Comment réduire l’index glycémique d’un repas : 7 gestes simples à adopter
Réduire l’IG d’un repas repose sur des gestes simples : ajouter des fibres, choisir des glucides moins raffinés, associer protéines et bonnes matières grasses, et soigner l’ordre de dégustation. Il ne s’agit pas de supprimer le plaisir, mais de construire une assiette qui libère son énergie plus progressivement.
Réduire IG repas : une notion plus simple qu’il n’y paraît
L’index glycémique d’un repas ne dépend pas seulement d’un aliment isolé. Il dépend de l’ensemble de l’assiette, de la cuisson, des associations, de la texture et même du moment où l’on mange certains aliments. C’est une bonne nouvelle, car cela signifie qu’il existe plusieurs leviers faciles à activer au quotidien.
Les 7 gestes pour réduire l’IG d’un repas
Commencer par les légumes et les fibres : les fibres ralentissent l’absorption des glucides. Commencer par une salade, des crudités ou des légumes cuits permet de préparer l’organisme à recevoir le reste de l’assiette avec un impact plus doux.
Choisir des glucides complexes plutôt que raffinés : le riz blanc très cuit, les pâtes trop fondantes ou le pain blanc ont souvent un impact plus rapide.

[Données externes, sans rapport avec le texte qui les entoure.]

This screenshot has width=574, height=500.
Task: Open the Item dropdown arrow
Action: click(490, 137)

Les céréales complètes, légumineuses ou pain au levain sont de meilleurs alliés.
Ajouter une source de protéines : œufs, poisson, volaille, tofu, yaourt grec, lentilles ou pois chiches rendent le repas plus rassasiant et participent à ralentir la digestion.
Ne pas supprimer les bonnes matières grasses : huile d’olive, avocat, noix, amandes ou poissons gras apportent de la satiété et contribuent à ralentir l’absorption des glucides.

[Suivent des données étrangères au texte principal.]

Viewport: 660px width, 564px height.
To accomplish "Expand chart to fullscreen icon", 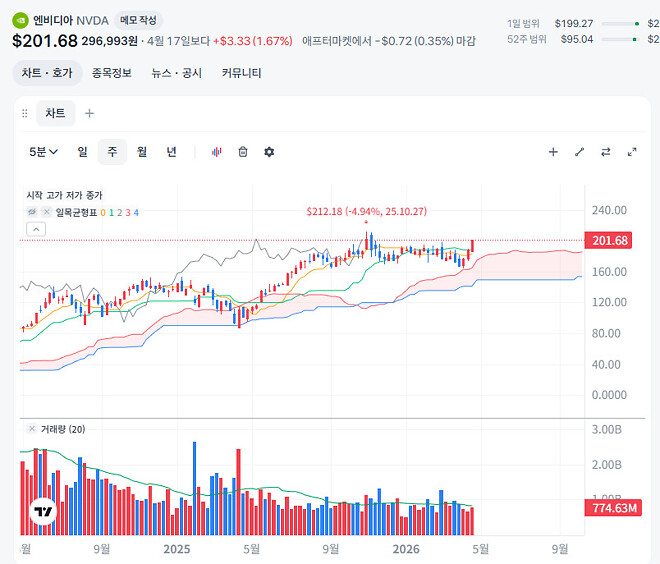I will [632, 152].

Respecter l’ordre de consommation : manger les légumes puis les protéines avant les féculents peut aider à limiter la réponse glycémique. Un geste très simple qui ne change pas ce que l’on mange, seulement comment on le mange.
Privilégier les cuissons al dente : la cuisson influence beaucoup l’IG. Des pâtes al dente ont un impact plus modéré que des pâtes très cuites. Une pomme de terre entière refroidie puis réchauffée n’a pas le même comportement qu’une purée très chaude.

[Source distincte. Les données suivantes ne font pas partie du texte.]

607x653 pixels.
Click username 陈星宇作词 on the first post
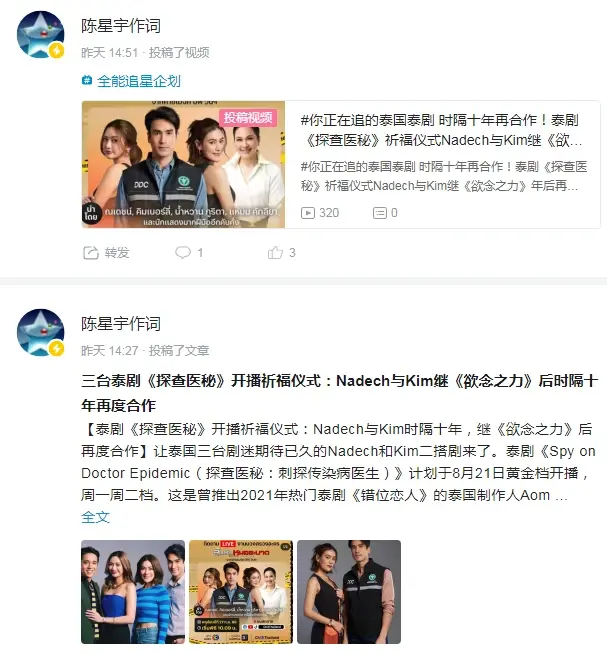click(x=121, y=26)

Terminer par un dessert formulé IG bas : le dessert n’a pas besoin de disparaître. Lorsqu’il est bien formulé, avec des farines alternatives et moins de sucre rapide, il s’intègre à un repas plus équilibré. Pour comprendre la démarche, découvrez le concept IG bas des Belles Envies.
L’IG bas, une philosophie plus qu’un régime
Réduire l’index glycémique d’un repas ne demande pas de tout peser, de tout calculer ou de supprimer les aliments que l’on aime. C’est plutôt une manière de composer plus intelligemment : plus de fibres, des ingrédients mieux choisis, une cuisson plus juste, un dessert mieux pensé.
Cette approche fonctionne parce qu’elle reste compatible avec la vie réelle. Elle laisse de la place à la gourmandise, aux repas partagés et aux envies, tout en favorisant une énergie plus stable au fil de la journée.